We Americans tend to be “either/or” people. A policy is right or wrong; a system is good or bad, “those people” are all sterling characters or (more frequently) worthless bums.

Things aren’t going well, and need to change? We throw the baby out with the bathwater.

Speaking of throwing, the election of Donald Trump has thrown a number of the problems with American governance into stark relief;  it’s hard to deny the influence of money, or the venality of certain lawmakers. But rather than resolutions to correct the laws and political processes that have led to the current mess, I am increasingly reading diatribes from people who have decided that it is all capitalism’s fault, and want to replace the country’s system of market economics with socialism.

As the kids might say, let’s get real.

First of all, the worst aspects of our current, deeply dysfunctional economy aren’t capitalism.
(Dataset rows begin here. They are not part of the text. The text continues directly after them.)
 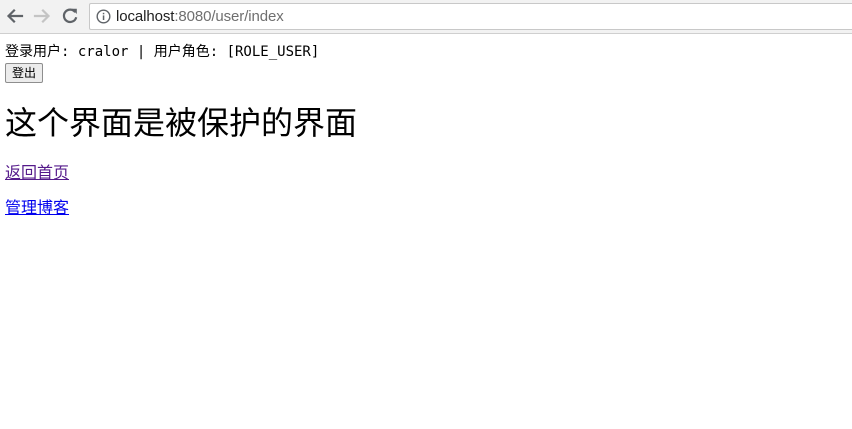 I want to click on browser-toolbar: localhost:8080/user/index, so click(x=426, y=17).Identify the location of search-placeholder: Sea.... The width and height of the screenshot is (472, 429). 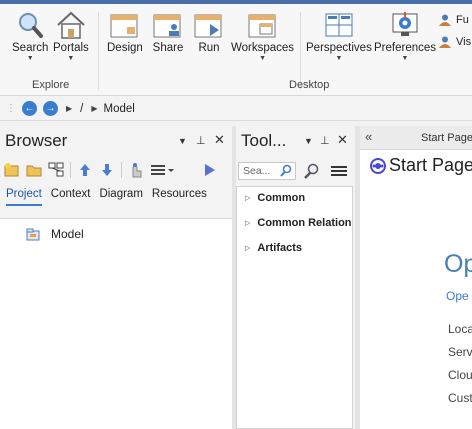
(257, 171).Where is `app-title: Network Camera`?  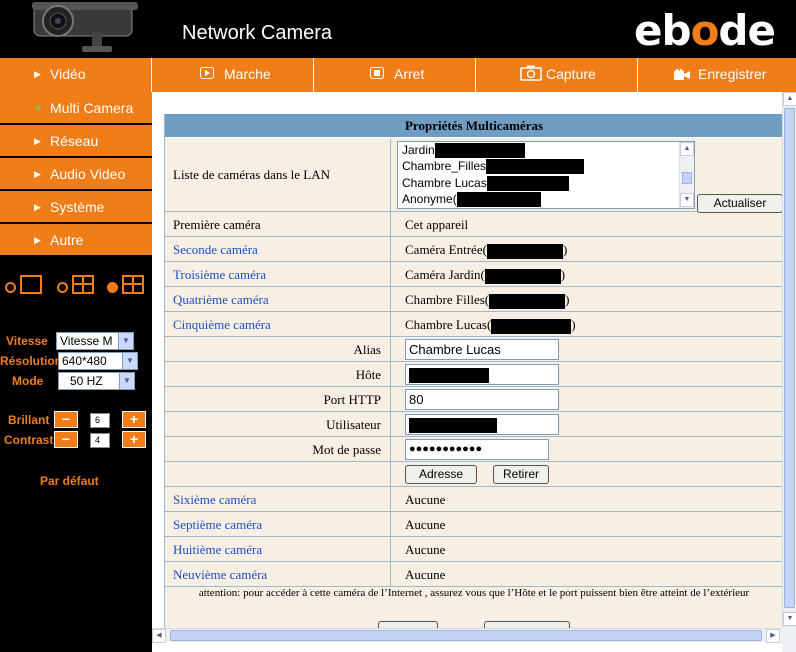
app-title: Network Camera is located at coordinates (258, 33).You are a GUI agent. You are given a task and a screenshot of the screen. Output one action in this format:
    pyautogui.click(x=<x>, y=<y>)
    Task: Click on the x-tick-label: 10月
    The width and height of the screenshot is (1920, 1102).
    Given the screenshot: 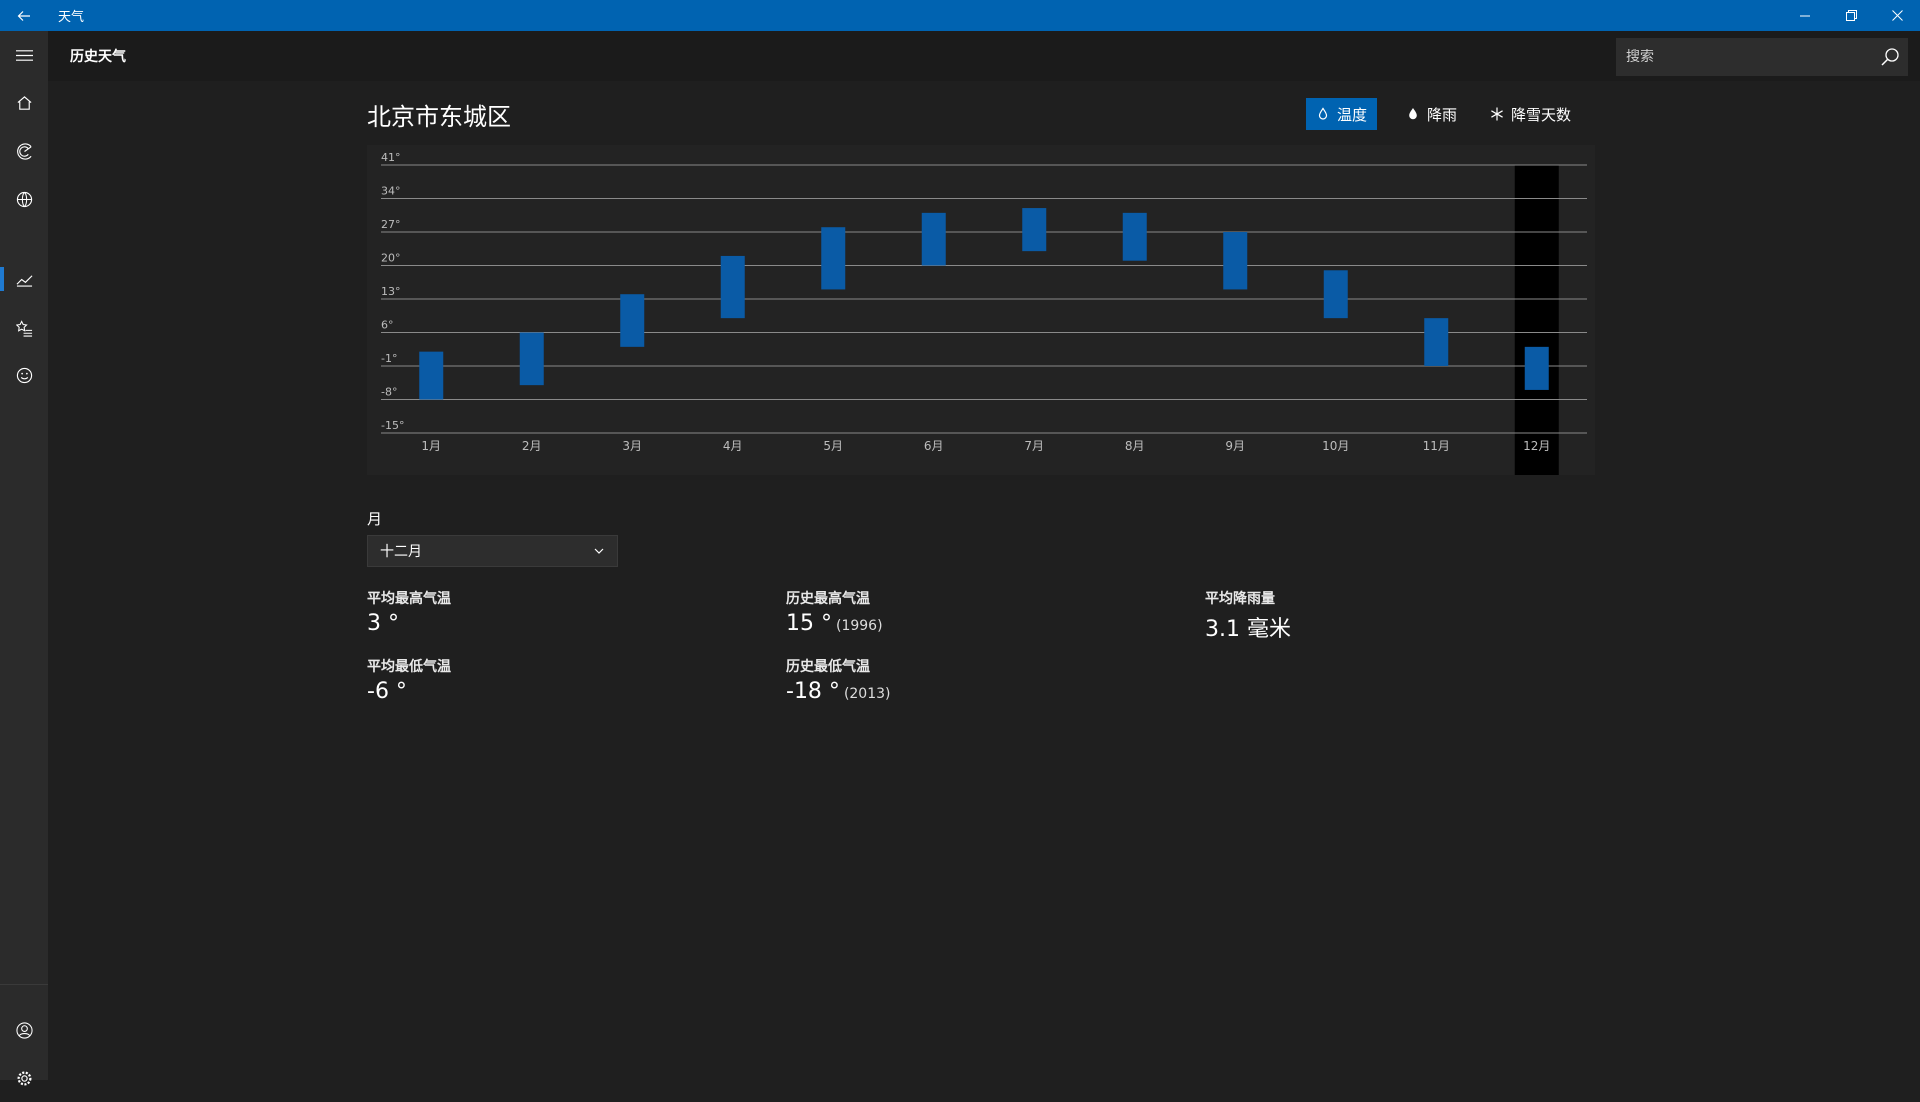 What is the action you would take?
    pyautogui.click(x=1336, y=446)
    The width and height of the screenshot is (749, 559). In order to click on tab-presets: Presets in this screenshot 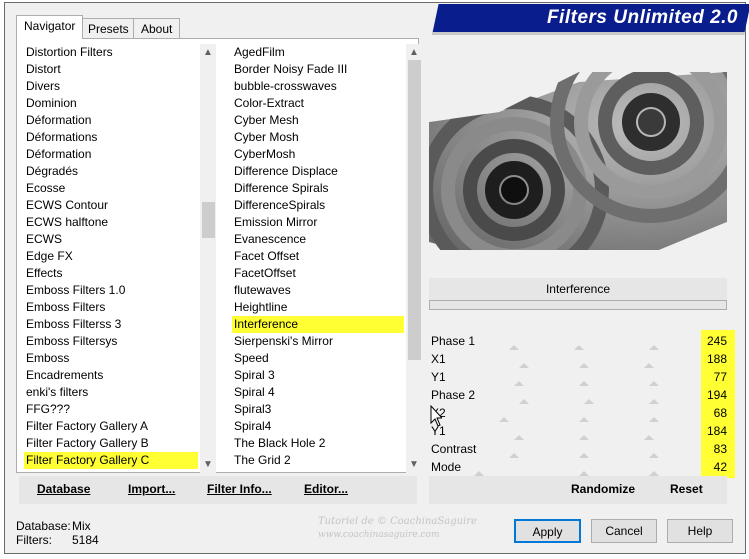, I will do `click(108, 28)`.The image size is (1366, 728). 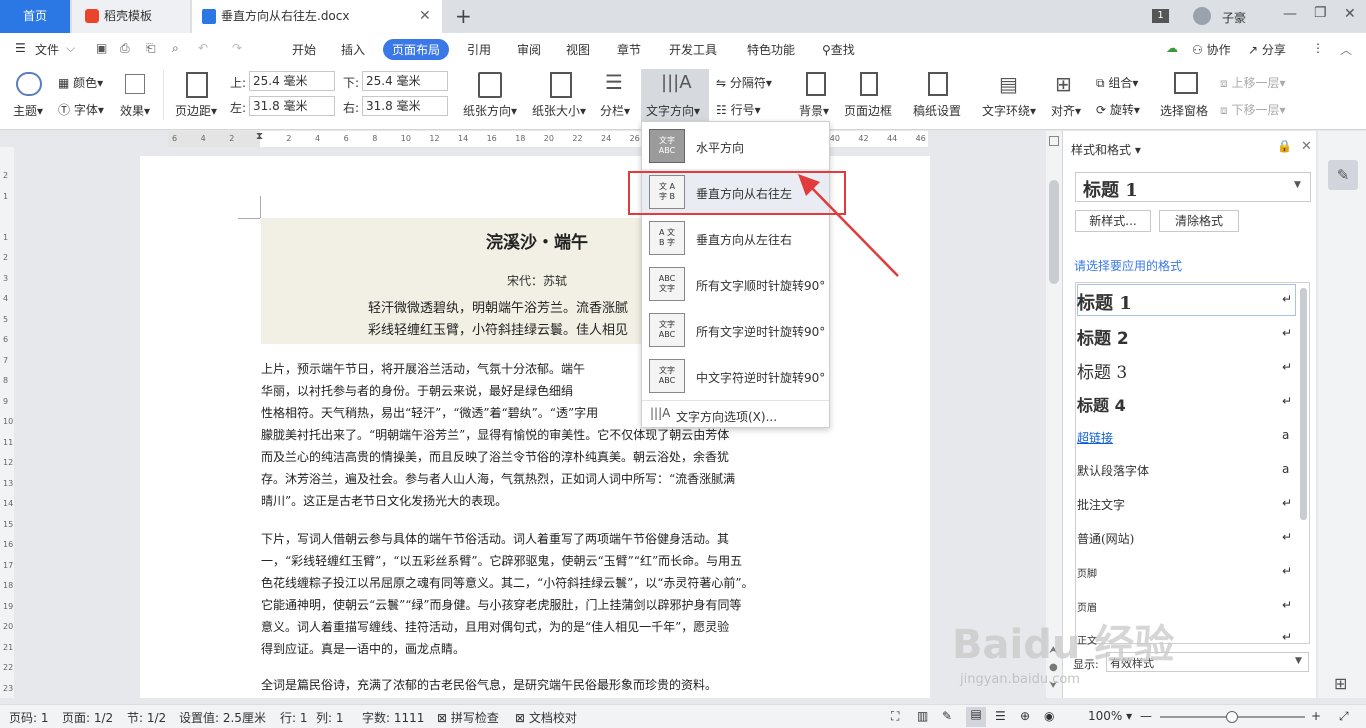 I want to click on rotate-button: ⟳ 旋转▾, so click(x=1118, y=110).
A genuinely capitalist system is regulated by an impartial “umpire” (the government) to ensure that enterprises compete on that all-important level playing field. What we have today is corporatism: Corporatism has been described as what you have when you lose the laws and regulations that have kept businesses from being able to buy politicians– a system where government is effectively “owned” by special interests.

Market capitalism encourages transactions between willing buyers and sellers, both of whom are in possession of all information relevant to those transactions. Socialism is a system for the collective provision of goods and services that don’t meet that criterion–goods and services that the market cannot supply efficiently or fairly.  We “socialize” things like infrastructure, police and fire protection, and protection of clean air and water.

A healthy, growing economy requires both. Virtually all western industrialized countries have mixed economies, meaning that the government socializes certain areas of the economy and leaves other areas to the market. The challenge is to get the mix right.

Both capitalism and socialism can be manipulated by greedy or unethical offiicials–that’s why electing people who demonstrate respect for ethics and the rule of law is so critical. Unregulated capitalism becomes corporatism, allowing the “big guys” to prey on smaller businesses and consumers. Socializing too much of the economy depresses innovation,  invites stagnation and encourages petty bureaucrats to abuse their authority.

If we want to fix our broken economic system–and not so incidentally, our broken government–there is no substitute for doing the hard work of re-regulating markets in those sectors where markets work well, and carefully socializing areas (like health care) where the evidence overwhelmingly demonstrates that markets do not and cannot work.

We can and should argue about the level of regulation we impose on market enterprises–what is too much, what is not enough?–and we can and should require hard evidence before moving to socialize additional areas of the economy. What we shouldn’t do is apply  bumper-sticker solutions to problems requiring careful analysis and measured policymaking.

We don’t need to throw the baby out–just the dirty bathwater.